The difficulty is that you haven’t made any plans.  Everyone else at the table has theirs and to top locations too: “Our castle on the Scottish moors is so nice at this time of year”; “It’s important to be up north for the 12th”; “An Italian Count has lent me his house in Tuscany”; “The temperature is lower on a yacht”.  And there you are, not even having looked at a brochure.  What a loser!  Mr Trump would fire you at once!

There are various ways of responding.  Back in the boom years you could simply say that you were too busy making huge amounts of money in the city, that sort of thing.  But now, when even the Prime Minister goes for long walking holidays in Europe, that has become unfashionable.  It will only lead to people assuming that you cannot afford to go and making you offers on your house.
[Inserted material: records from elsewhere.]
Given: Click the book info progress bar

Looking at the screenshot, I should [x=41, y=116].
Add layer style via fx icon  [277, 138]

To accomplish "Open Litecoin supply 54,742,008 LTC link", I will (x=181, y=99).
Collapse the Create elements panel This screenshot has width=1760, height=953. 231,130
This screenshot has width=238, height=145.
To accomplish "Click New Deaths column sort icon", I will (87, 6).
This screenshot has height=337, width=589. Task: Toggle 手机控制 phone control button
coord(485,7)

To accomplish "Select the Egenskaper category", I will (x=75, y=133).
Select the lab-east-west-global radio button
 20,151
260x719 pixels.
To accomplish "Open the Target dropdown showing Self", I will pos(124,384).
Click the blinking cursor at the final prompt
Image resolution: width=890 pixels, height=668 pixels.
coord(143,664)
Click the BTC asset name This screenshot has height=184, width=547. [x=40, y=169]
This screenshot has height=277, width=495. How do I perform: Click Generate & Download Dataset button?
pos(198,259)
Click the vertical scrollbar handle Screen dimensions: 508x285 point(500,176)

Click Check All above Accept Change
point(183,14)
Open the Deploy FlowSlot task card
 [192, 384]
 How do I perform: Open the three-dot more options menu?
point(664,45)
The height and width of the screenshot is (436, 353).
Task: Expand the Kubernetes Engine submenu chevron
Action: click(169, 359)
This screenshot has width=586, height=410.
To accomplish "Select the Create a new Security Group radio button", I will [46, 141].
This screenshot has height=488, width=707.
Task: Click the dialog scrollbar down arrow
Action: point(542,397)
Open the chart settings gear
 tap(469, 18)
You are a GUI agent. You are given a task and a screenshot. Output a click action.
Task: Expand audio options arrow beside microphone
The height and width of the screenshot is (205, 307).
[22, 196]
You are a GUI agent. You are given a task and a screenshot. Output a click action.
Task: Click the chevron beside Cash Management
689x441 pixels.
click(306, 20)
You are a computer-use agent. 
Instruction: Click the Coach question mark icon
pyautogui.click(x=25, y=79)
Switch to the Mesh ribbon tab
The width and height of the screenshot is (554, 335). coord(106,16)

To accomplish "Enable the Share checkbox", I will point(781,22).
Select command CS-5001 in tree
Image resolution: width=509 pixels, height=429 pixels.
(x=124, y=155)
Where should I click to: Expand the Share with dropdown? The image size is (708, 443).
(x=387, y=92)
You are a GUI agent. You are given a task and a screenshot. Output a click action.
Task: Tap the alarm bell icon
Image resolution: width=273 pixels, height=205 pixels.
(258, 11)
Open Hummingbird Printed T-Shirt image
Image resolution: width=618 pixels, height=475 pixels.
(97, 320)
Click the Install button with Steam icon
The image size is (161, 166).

A more practical answer is to refer to some fictitious plans and keep them vague.  That is fine if you have GCSE in geography but, if not, ignorance can let you down badly.  I once mystified a dinner table by saying that the political situation in the Baltic seemed to make them impracticable as a holiday destination.  Actually I was just repeating something I had read in the newspapers but had unfortunately failed to appreciate that the Baltic and the Balkans are not the same place.  A plan to drive to Ireland becomes less convincing if you are clearly unaware that you have to go on a boat.

In the end the best policy is probably to appear cagey.  After all, someone of your importance would not want it to be known where they were going on holiday in case the media or agents of foreign powers tried to get hold of them.  Much better to respond to the topic with an obvious attempt to change the subject and deliberately vague responses.

“Aha,” they will say, “I expect that he really works for MI6 and that his holiday plans are just part of his cover.  Did you hear him pretend to mix up the Baltic and the Balkans?  No one could be as stupid as that.  I expect that he is in for a pretty exciting summer.”